DERIVING DATA

Correlation

I’d like to overview Pearson’s r, touch upon Kendall and Spearman, and then dive into MIC.

Pearon’s r

This is what people typically think of when they think of correlation. It measures the linear relationship between two variables. If you plot (x, y) pairs and look for a line of best fit to describe their relationship, a $\rho = 1$ would be all the points on a line with a positive slope, and likewise a $\rho = -1$ would be all the points on a line with a negative slope. But is there more to the story than meets the eye?

Well, technically Pearon’s correlation coefficient is the covariance of the two variables divided by the product of their standard deviations. Why do we normalize by this product you ask?
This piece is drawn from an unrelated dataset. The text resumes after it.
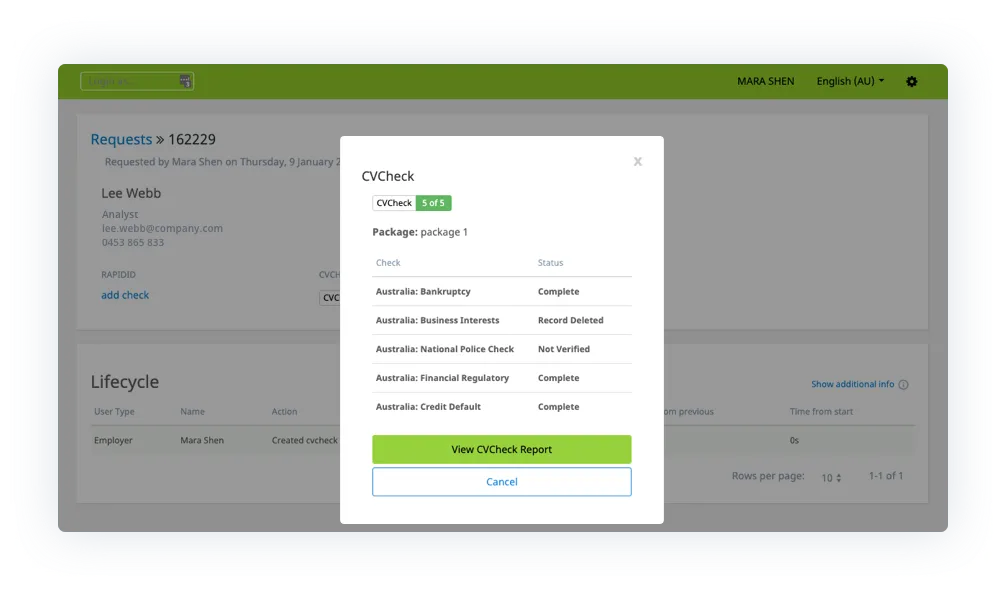Viewport: 1004px width, 598px height.
Task: Click the down arrow on the rows-per-page stepper
Action: [x=838, y=480]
Good question! Before I answer that, are we all on the same page on how we calculate covariance? Covariance is the measure of joint variability of two random variables, and is defined as the expected product of each each variable’s deviation from its mean. I like to think of the product of all their deviations as a matrix, and then the expected value is the average of all of those deviation pairs. Is it more common for them to both be positive or negative deviations (above or below the mean, yielding a positive expected value), or are they inversely related (yielding a negative expected value)? We are looking to see if there is similar variance behavior between X and Y.
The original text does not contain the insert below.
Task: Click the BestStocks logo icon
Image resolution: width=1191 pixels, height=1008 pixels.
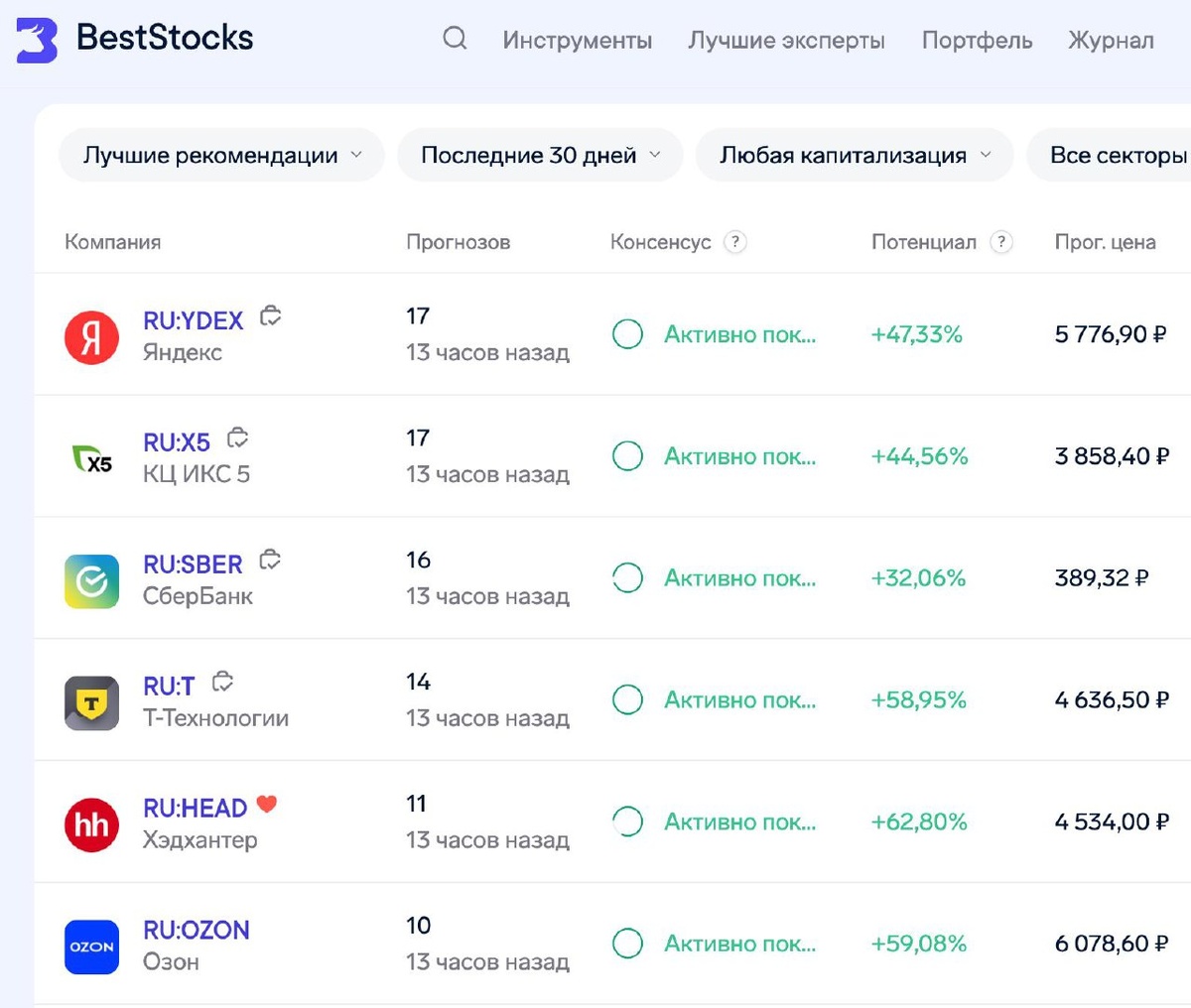Action: tap(37, 40)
Perhaps this foregrounds why we’d want to normalize by the standard deviations, as we want to be able to compare apples to apples across X and Y, and want to normalize all the individual products in our cross product in the numerator (where we’re taking the expected value), which we do by taking the product of our standard deviations and putting that in our denominator.

Are there any funny edge cases or strange behaviors of this coefficient? Well, there’s that whole issue of population vs. sample, but you’ve heard that whole spiel before. The expected values mean different things in both of these cases, which changes how we think about standard deviation. It’s worth noting that Pearson’s r is scale and location invariant, but perhaps that feels intuitive if you think about how that scaling will affect the variance, means, and standard deviations of X and Y by constant values, and therefore can be factored out. Perhaps that’s easier to see if you think of taking an X and Y with a $\rho = 1$, and then either applying to constant to smear the line out, or translate it to a new location. These applications of constants will not change the coefficient.
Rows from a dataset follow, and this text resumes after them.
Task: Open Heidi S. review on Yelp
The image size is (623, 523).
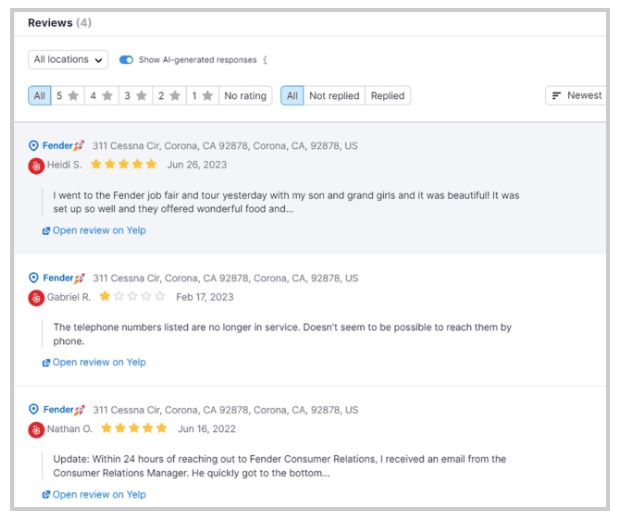Action: (93, 230)
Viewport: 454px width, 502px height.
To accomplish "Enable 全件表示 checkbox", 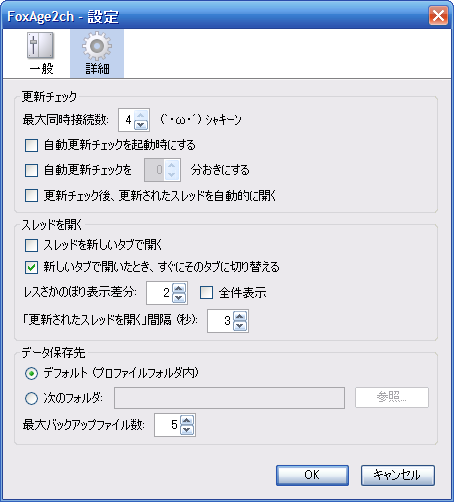I will [206, 293].

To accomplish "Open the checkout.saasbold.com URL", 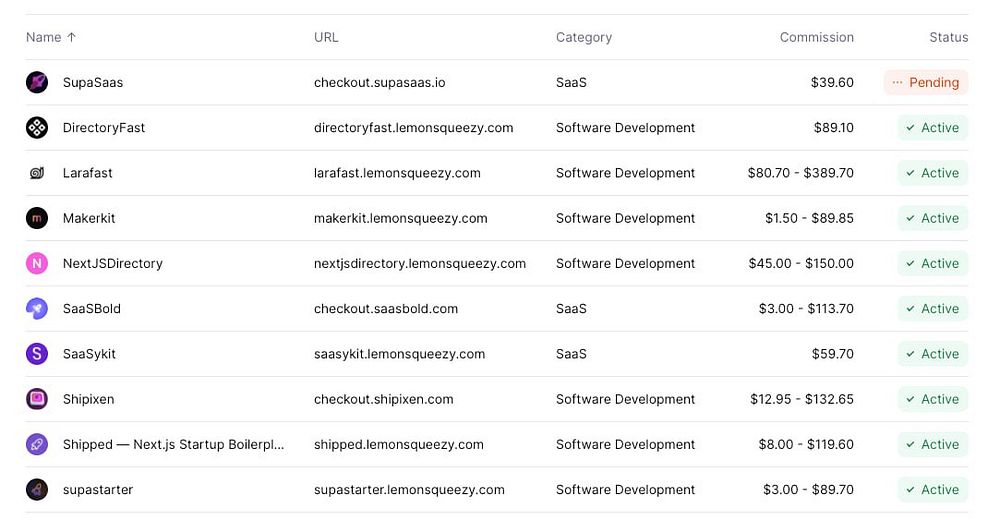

Kendall & Spearman (in-progress)

I think we all generally get that we would be pursuing a non-parametric test because some assumptions of our distribution have not been met, but what’s the rule of thumb here?

Mutual Information Coefficient (MIC) (in-progress)

I’ve always been excited about MIC, and I think this graphic might to why:

relationships

If you take a look at that ring on the bottom row, we obtain a r value of zero, yet there is structure to this data that MIC is well suited to quantifying. Wikipedia tells me that MIC belows to a broader class of maximal information-based nonparametric exploration (MINE) statistics, which I’m not yet familiar with.